Avrupalıların, konuşurken 100 yıllık planlar, büyük planlar yaptığını söylediğini belirten Soylu, “Her meseleyi burnundan kıl aldırmayacak bir şekilde yönetmeyi kendisine maharet olarak gören Avrupa ama akıllı bir şekilde bütün sorunlarını doğuya yıkan Avrupa, ne pandemi meselesinde, ne küresel dünyada, ne de enerji meselesinde burnunun önünü göremeyecek derecede bir strateji eksikliğinin içine düşmüştür. Küreselleşme denilen kavram, 20’nci yüzyılın sonunda Amerika’yı dünyada egemen kılmak, Avrupa’yı da onun vagonu haline getirebilecek bir anlayışı değerlendirmek üzere icat edilmiş bir kavramdır. 1950’lerden itibaren dünyada güç ekseni doğuya doğru kaymaktadır. Güç ekseni derken; siyasal güç ekseni, silahlı güç ekseni ve ekonomik güç ekseni doğuya doğru ciddi bir şekilde kaymaktadır. Doğunun üretim mekanizmalarından birisi Çin. Kendi üretimini pandemiden dolayı kapattı ve dünyanın birçok yerinde doğal gaz fiyatları Amerika’da ve Avrupa’da 10 kat arttı. Az bir rakam değil bu. Çünkü bir taraftan üretimi yetiştirmek istiyorlar, bir taraftan da bizden de alarak, dikkat ederseniz bizim geçen yılki ihracatımızın toplamı 170 milyar dolar civarında, şu anda 250 milyar dolar civarında olacağını ve biraz daha aşacağını bu yıl itibariyle tahmin ediyoruz. Esas itibariyle bizden de mal çekiyorlar” dedi.

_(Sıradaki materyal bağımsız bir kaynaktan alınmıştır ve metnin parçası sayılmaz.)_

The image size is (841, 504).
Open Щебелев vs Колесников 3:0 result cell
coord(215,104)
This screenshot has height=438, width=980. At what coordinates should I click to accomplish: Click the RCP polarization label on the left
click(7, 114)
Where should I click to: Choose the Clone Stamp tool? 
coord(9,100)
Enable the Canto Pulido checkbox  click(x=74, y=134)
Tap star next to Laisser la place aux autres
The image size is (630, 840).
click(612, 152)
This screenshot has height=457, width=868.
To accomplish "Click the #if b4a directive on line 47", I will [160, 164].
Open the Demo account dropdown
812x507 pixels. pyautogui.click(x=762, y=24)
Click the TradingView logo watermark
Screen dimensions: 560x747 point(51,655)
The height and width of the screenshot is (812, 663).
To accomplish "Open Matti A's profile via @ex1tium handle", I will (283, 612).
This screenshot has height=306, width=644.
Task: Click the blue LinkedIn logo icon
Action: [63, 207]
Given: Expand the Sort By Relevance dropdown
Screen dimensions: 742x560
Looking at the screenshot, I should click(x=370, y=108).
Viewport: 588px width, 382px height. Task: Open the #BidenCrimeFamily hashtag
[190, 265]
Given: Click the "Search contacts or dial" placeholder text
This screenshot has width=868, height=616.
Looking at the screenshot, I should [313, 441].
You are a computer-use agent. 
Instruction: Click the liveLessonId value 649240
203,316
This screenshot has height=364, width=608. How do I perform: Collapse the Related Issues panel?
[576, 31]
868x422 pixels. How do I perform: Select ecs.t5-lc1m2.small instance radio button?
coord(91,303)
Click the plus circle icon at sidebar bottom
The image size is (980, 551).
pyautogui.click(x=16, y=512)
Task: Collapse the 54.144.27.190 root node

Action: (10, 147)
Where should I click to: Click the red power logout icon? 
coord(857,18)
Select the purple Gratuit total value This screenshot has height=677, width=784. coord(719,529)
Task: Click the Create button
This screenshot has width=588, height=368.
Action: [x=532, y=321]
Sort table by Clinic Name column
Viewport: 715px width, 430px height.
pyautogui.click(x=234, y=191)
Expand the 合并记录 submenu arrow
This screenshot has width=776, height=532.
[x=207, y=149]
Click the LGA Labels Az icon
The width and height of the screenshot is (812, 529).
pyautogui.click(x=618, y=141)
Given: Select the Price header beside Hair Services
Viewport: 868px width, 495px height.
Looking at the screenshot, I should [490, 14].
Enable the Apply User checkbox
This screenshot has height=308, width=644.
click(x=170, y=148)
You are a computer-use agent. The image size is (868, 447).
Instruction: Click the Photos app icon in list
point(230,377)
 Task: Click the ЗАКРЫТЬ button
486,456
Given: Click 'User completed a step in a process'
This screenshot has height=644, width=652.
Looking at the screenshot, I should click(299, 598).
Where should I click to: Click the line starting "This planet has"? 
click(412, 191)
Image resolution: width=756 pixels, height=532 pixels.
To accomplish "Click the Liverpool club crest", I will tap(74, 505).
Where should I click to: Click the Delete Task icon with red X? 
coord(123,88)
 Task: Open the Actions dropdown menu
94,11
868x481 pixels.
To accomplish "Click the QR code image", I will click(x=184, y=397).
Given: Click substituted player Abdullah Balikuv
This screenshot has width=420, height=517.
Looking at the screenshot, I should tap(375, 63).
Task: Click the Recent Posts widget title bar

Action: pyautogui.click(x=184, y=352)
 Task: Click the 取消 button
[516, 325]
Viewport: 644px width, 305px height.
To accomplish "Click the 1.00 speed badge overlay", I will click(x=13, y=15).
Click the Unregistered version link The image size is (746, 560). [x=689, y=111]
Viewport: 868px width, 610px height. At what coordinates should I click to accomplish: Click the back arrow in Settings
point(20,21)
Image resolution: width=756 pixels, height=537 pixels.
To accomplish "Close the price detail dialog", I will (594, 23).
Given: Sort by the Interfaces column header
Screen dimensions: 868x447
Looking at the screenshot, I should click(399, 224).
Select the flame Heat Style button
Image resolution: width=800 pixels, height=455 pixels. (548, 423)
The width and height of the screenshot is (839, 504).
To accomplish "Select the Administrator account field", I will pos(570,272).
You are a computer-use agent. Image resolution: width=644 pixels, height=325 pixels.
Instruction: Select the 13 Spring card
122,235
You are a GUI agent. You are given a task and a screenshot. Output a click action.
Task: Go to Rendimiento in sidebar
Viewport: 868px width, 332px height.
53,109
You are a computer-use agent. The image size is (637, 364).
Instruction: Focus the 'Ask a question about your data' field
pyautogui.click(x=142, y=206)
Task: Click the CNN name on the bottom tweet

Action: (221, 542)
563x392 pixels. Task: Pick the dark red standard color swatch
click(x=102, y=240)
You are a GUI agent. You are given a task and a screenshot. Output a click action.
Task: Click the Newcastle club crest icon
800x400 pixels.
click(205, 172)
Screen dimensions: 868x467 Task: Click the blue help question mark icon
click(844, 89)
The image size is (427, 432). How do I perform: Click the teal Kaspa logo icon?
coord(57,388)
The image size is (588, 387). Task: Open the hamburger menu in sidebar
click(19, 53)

‘AVRUPA, AMERİKA KENDİ AJANLARINI TÜRKİYEYE SOKUYOR’
Bakan Soylu, “Suriyelilerle biz 500 yıl aynı millet olarak beraber olduk” diyerek, şöyle devam etti:
“Adam kapına gelmiş, karşı tarafta kadınlara tecavüz ediyorlar, hamile kadınların karnındaki çocukları öldürüyorlar, yaşlıları öldürüyorlar. Biz ne yapmalıydık? Bugün Ukrayna, Avrupa’ya gitti, 5 milyonun üzerinde. Avrupa ‘Almıyorum’ mu dedi? Kimse niye sesini çıkarmadı? Ne zaman dönecek bunlar kendi memleketlerine belli mi? Hiç belli değil. Ama Avrupa ve Amerika kendi ajanlarını Türkiye’ye sokuyor, ‘Bu Suriyeliler buradan gitsin’ diyor. Adamlar zaten kalmak istemiyorlar ki gitsinler. Ben İdlib’de 75 yaşındaki bir teyzeyi gördüm, dedi ki; ‘Evlat, ben memleketime dönmek istiyorum.’ Ben, ‘Memleketindesin’ dedim. Kendi toprağına dönmek istiyor. Buradakilere soruyoruz gider misin diye, ‘Evet gideriz’ diyor. Ama orada ölüme mi gitsin? Bir bölümü rejimin, bir bölümü DEAŞ’ın, bir bölümü PKK/PYD’nin elinde. Öbür tarafa da Amerika gelmiş, 12 tane üs kurmuş. Yunanistan da üs kuruyor. Bir tezgah hazırlama içerisinde. Bunları görmüyoruz. Bu insanlar nereye gidecekler? Bizim Fırat Kalkanı bölgesi, Zeytin Dalı Harekatı bölgesi, Barış Pınarı bölgesine gittiler. Tam 525 bin kişi oraya gönüllü olarak geri döndüler. Biz orada, onların daha rahat bir şekilde olabilmesi için, buraya gelmemelerini temin edebilmek için orada güvenliği, sağlığı, adaleti, altyapıyı oluşturduk. Kendi meclisleri kuruldu. Onlar paralarını topluyorlar, harcıyorlar, bir ekonomi oluşturdular. Eskisinden daha iyi durumdalar. O bölgeye gidiyorlar ama Kuzey Halep bölgesinde varlar. Güney ve Orta Halep bölgesinde yoklar. Çünkü oraya gidince onları per perişan ediyorlar. Ne zaman gidecekler? Alternatif bulabilirsek. İşte o alternatiflere bakıyoruz. Cerablus’ta, El-Bab’da, Resulayn’da, Telabyad’da yaklaşık 1 milyon kişinin yaşayabileceği uluslararası yardım kuruluşlarından bir proje için hep beraber çalışıyoruz. Bir noktasına kadar geldik.”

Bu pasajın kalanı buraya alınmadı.